Assigned task
Only the lines of the data holding the string "this" need to be returned.

══════════════════════════════

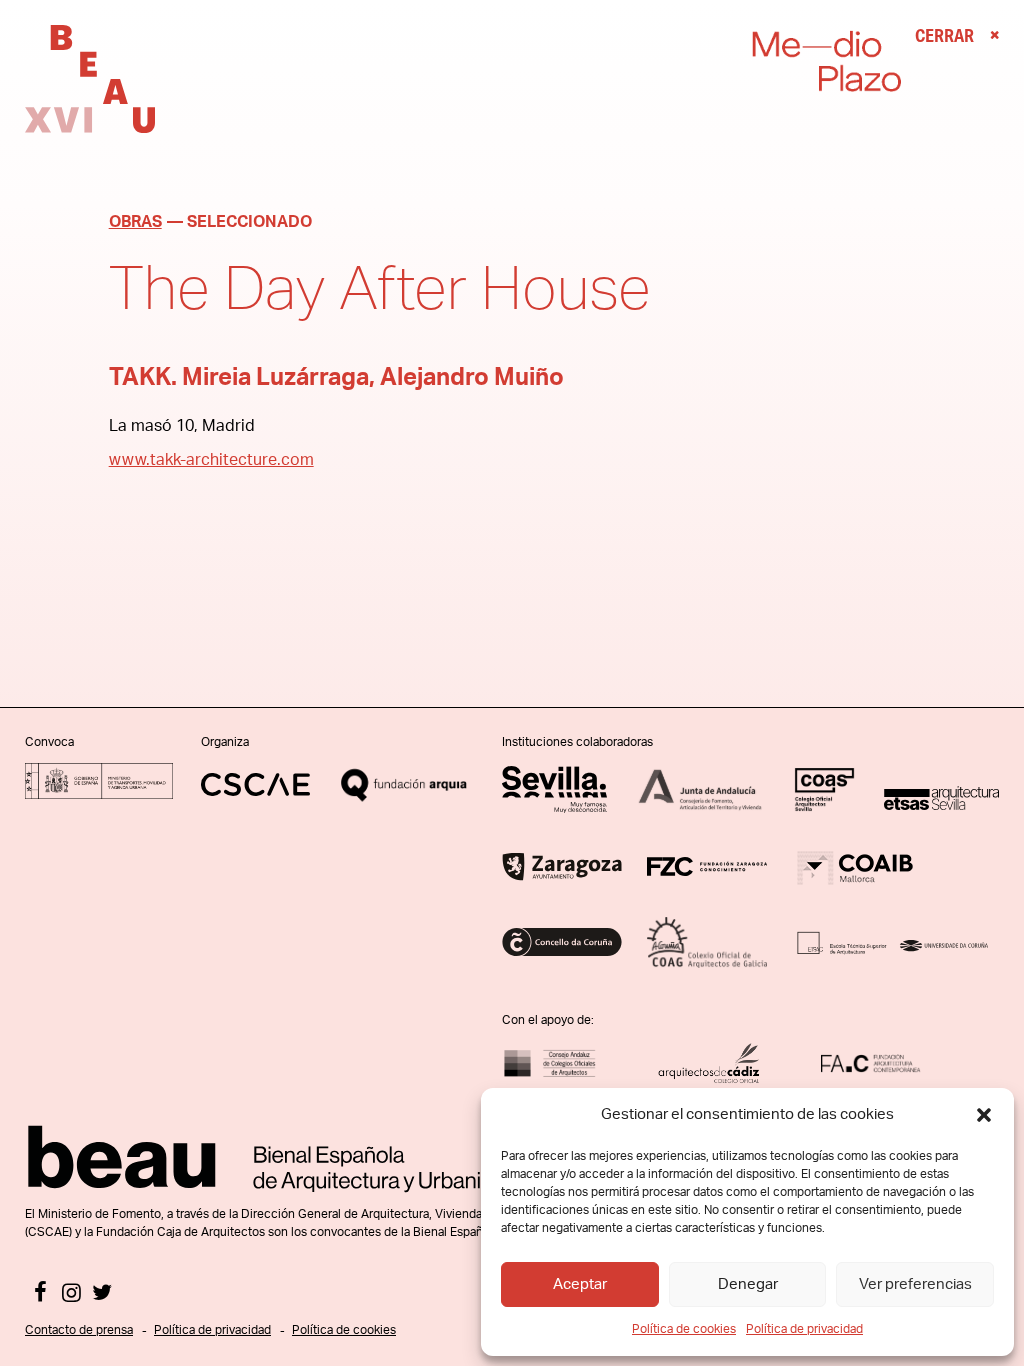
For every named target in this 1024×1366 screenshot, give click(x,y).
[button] (984, 1115)
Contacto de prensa (79, 1330)
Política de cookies (684, 1329)
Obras (135, 222)
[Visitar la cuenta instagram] (71, 1295)
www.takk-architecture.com (211, 460)
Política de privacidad (804, 1329)
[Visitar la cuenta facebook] (40, 1295)
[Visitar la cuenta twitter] (102, 1295)
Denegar (748, 1284)
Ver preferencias (915, 1284)
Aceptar (580, 1284)
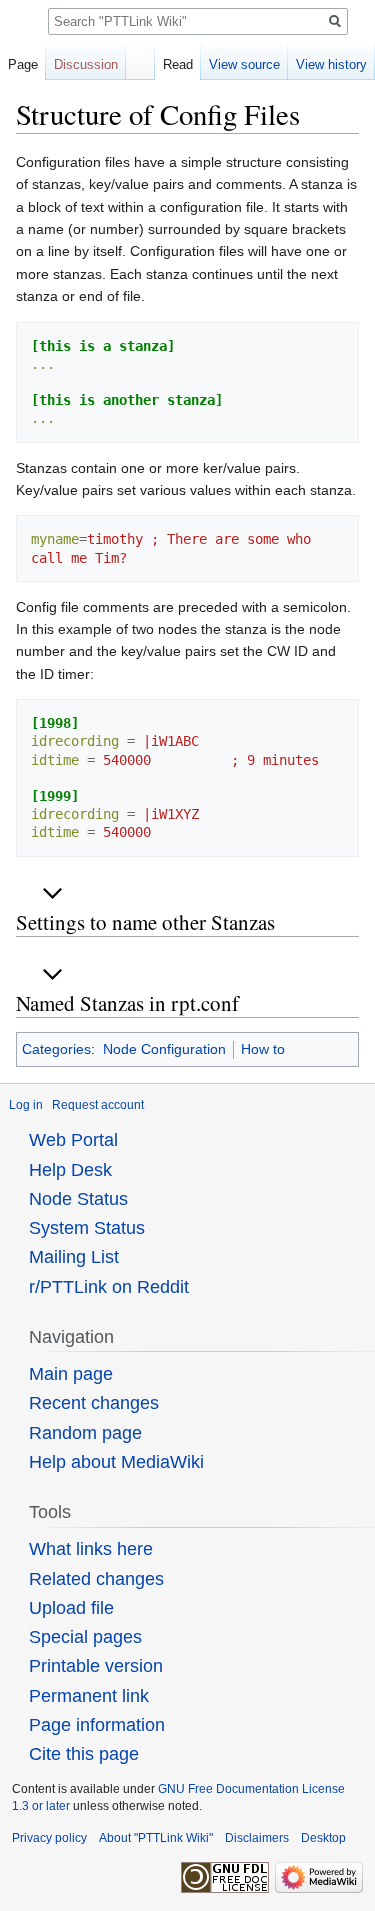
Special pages (85, 1637)
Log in (26, 1105)
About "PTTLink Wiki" (156, 1838)
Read (178, 64)
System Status (87, 1228)
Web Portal (73, 1140)
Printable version (96, 1666)
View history (331, 64)
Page (23, 64)
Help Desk (70, 1170)
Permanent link (89, 1696)
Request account (98, 1105)
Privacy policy (49, 1838)
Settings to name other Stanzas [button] (145, 922)
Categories (56, 1049)
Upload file (71, 1608)
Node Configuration (164, 1049)
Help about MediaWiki (116, 1462)
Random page (85, 1433)
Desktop (323, 1838)
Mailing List (74, 1257)
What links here (91, 1549)
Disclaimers (257, 1838)
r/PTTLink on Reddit (109, 1287)
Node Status (78, 1199)
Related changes (96, 1579)
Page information (97, 1725)
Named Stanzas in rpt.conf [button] (127, 1003)
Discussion (86, 64)
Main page (71, 1374)
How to (263, 1049)
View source (244, 64)
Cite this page (84, 1754)
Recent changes (94, 1403)
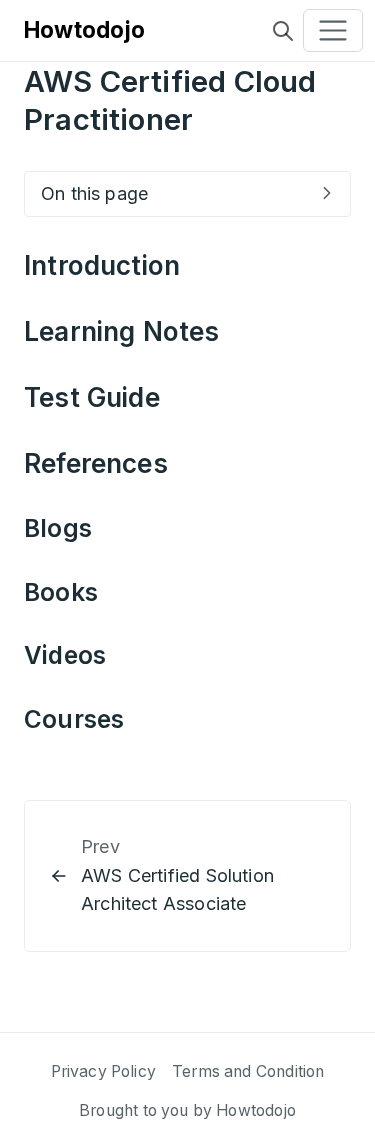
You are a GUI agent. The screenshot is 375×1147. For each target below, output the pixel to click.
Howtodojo (85, 29)
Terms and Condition (248, 1071)
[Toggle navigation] (333, 31)
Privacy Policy (104, 1071)
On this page (94, 193)
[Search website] (283, 30)
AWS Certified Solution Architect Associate (177, 890)
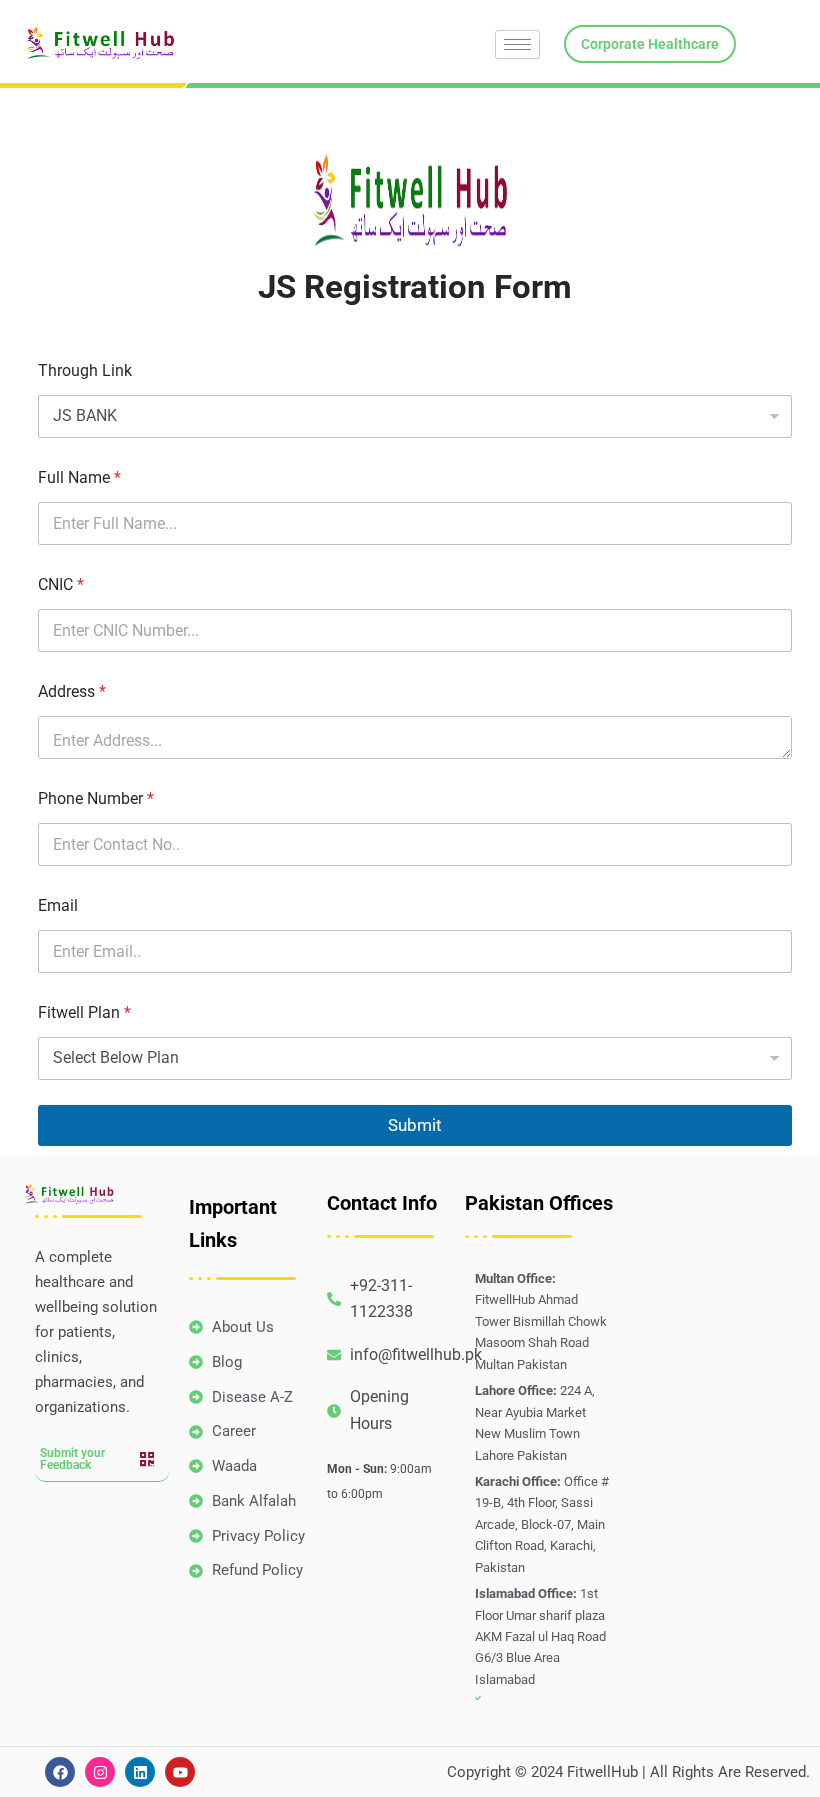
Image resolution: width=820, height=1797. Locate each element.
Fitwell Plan (84, 1012)
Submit (415, 1125)
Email (58, 905)
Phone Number (96, 798)
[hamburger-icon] (517, 44)
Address (72, 691)
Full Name (79, 477)
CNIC (61, 584)
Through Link (85, 370)
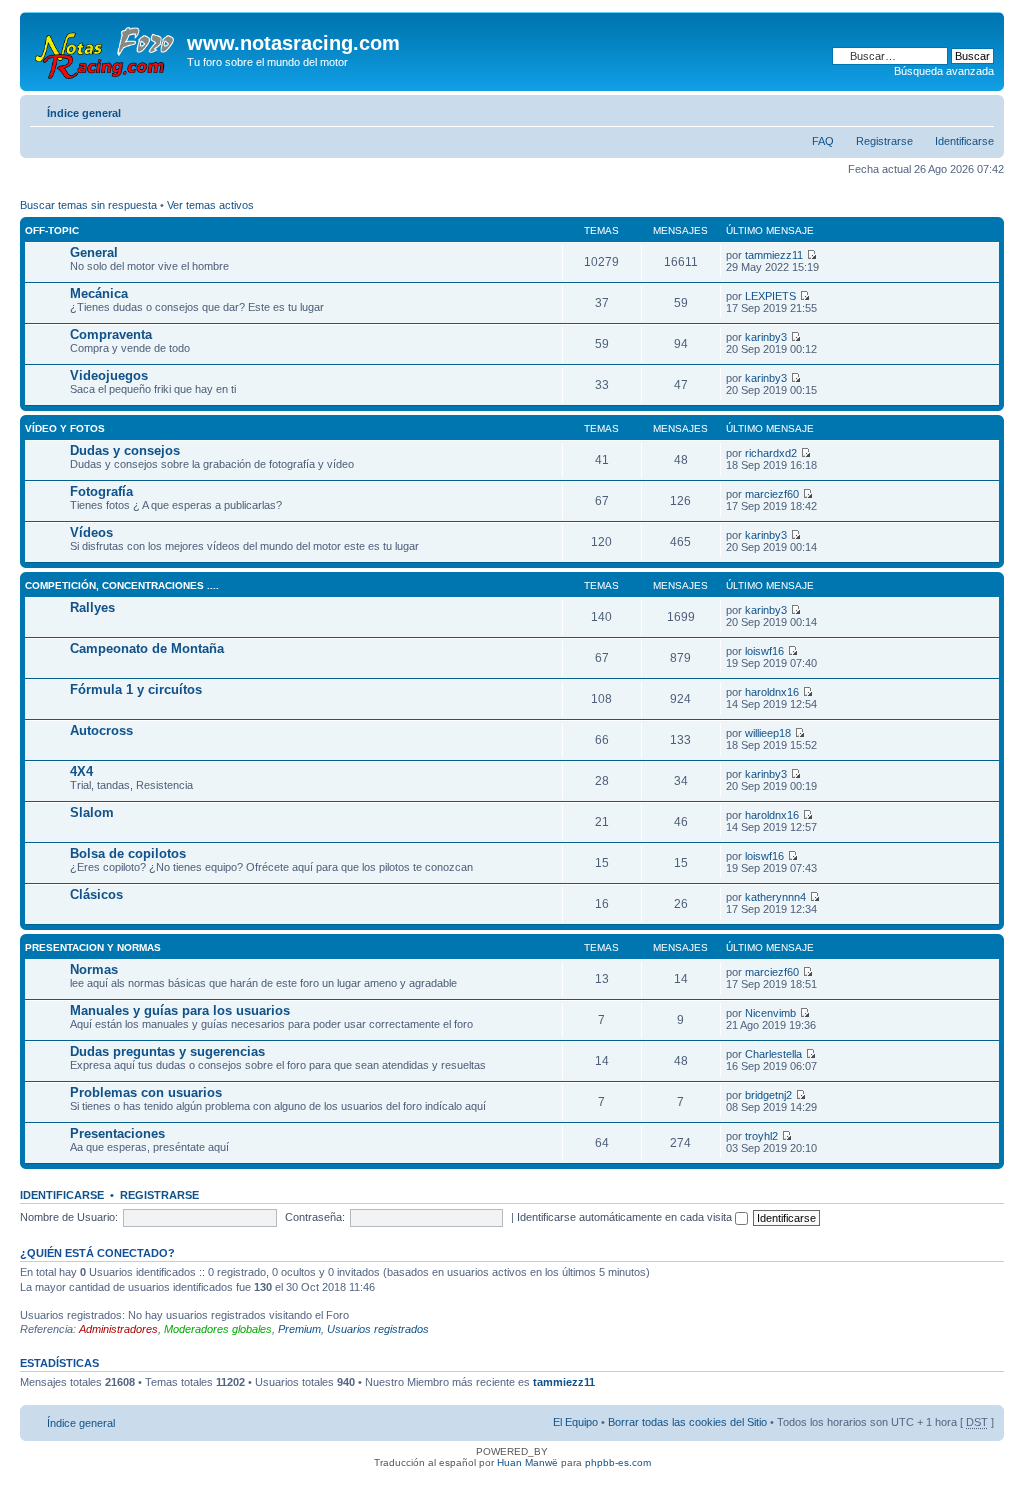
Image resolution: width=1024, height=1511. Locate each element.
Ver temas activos (210, 205)
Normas (94, 969)
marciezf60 (772, 494)
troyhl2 (761, 1136)
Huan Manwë (527, 1462)
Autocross (101, 730)
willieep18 (768, 733)
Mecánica (99, 293)
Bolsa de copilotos (128, 853)
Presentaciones (117, 1133)
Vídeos (91, 532)
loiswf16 (764, 651)
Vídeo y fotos (65, 428)
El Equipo (575, 1422)
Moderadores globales (218, 1329)
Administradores (118, 1329)
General (94, 252)
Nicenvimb (770, 1013)
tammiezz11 (774, 255)
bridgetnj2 (768, 1095)
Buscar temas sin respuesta (88, 205)
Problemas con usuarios (146, 1092)
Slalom (92, 812)
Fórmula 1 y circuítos (136, 689)
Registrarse (884, 141)
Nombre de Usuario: (69, 1217)
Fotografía (101, 491)
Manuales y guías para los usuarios (180, 1010)
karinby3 (766, 337)
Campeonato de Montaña (147, 648)
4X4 (81, 771)
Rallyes (92, 607)
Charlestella (773, 1054)
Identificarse (964, 141)
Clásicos (96, 894)
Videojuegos (109, 375)
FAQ (823, 141)
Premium (299, 1329)
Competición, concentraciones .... (122, 585)
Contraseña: (315, 1217)
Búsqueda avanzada (944, 71)
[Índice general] (106, 49)
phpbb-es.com (618, 1462)
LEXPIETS (770, 296)
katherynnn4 (775, 897)
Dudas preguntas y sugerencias (167, 1051)
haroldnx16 (772, 692)
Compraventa (111, 334)
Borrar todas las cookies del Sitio (687, 1422)
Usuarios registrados (378, 1329)
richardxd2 (771, 453)
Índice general (84, 113)
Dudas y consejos (125, 450)
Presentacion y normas (93, 947)
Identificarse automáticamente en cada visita (626, 1217)
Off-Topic (52, 230)
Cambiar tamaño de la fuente (979, 109)
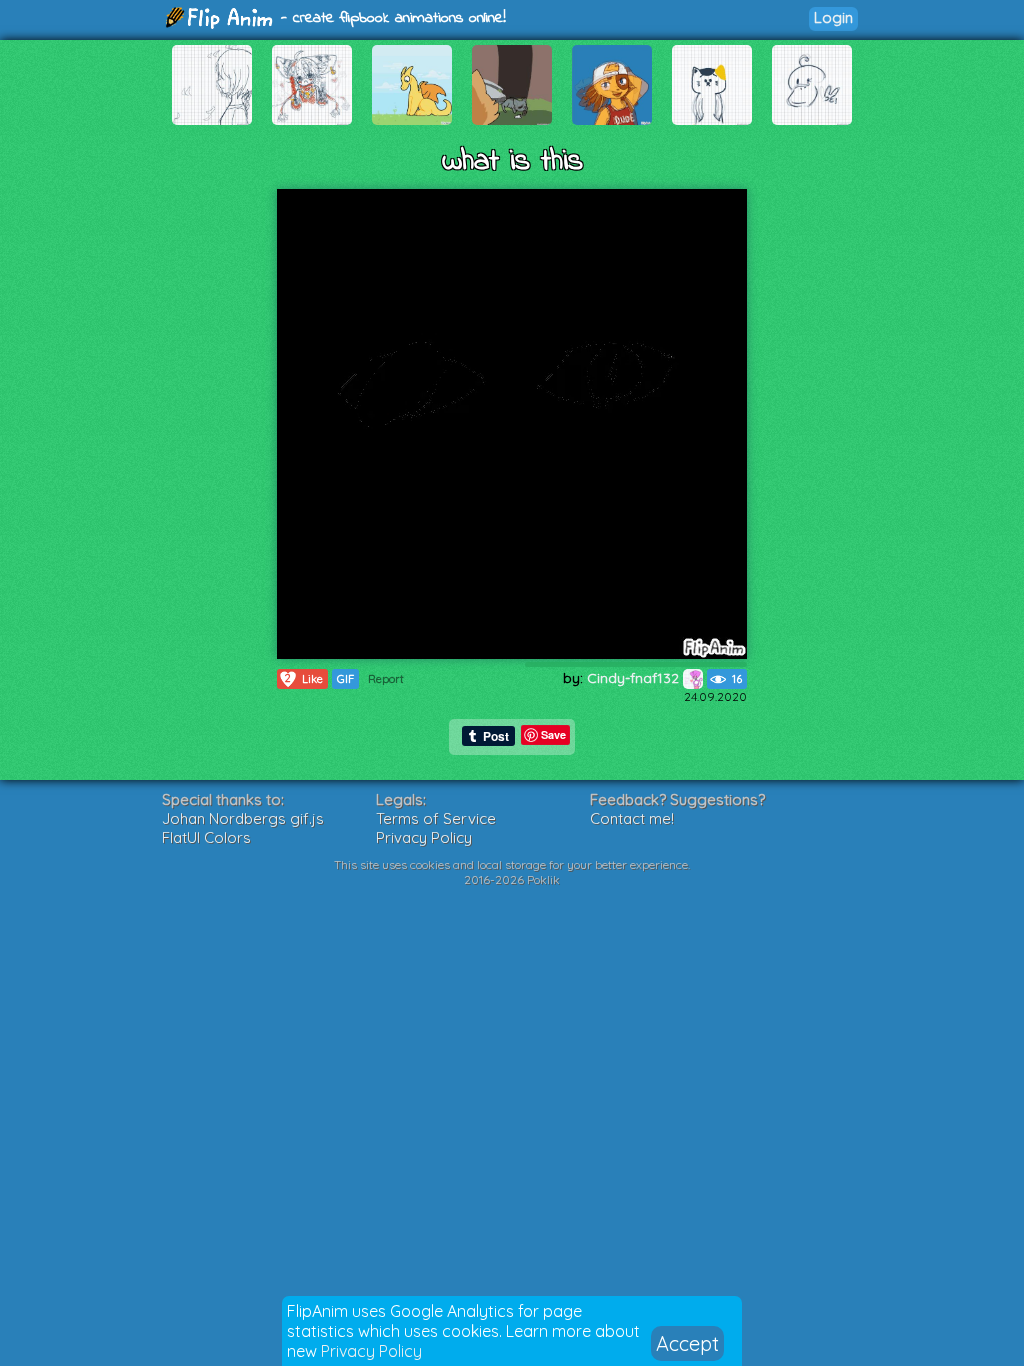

══════════════════════════════

Solution
For every named target in this 1024×1366 screenshot, give click(x,y).
Cite this page (84, 1754)
On this page (94, 193)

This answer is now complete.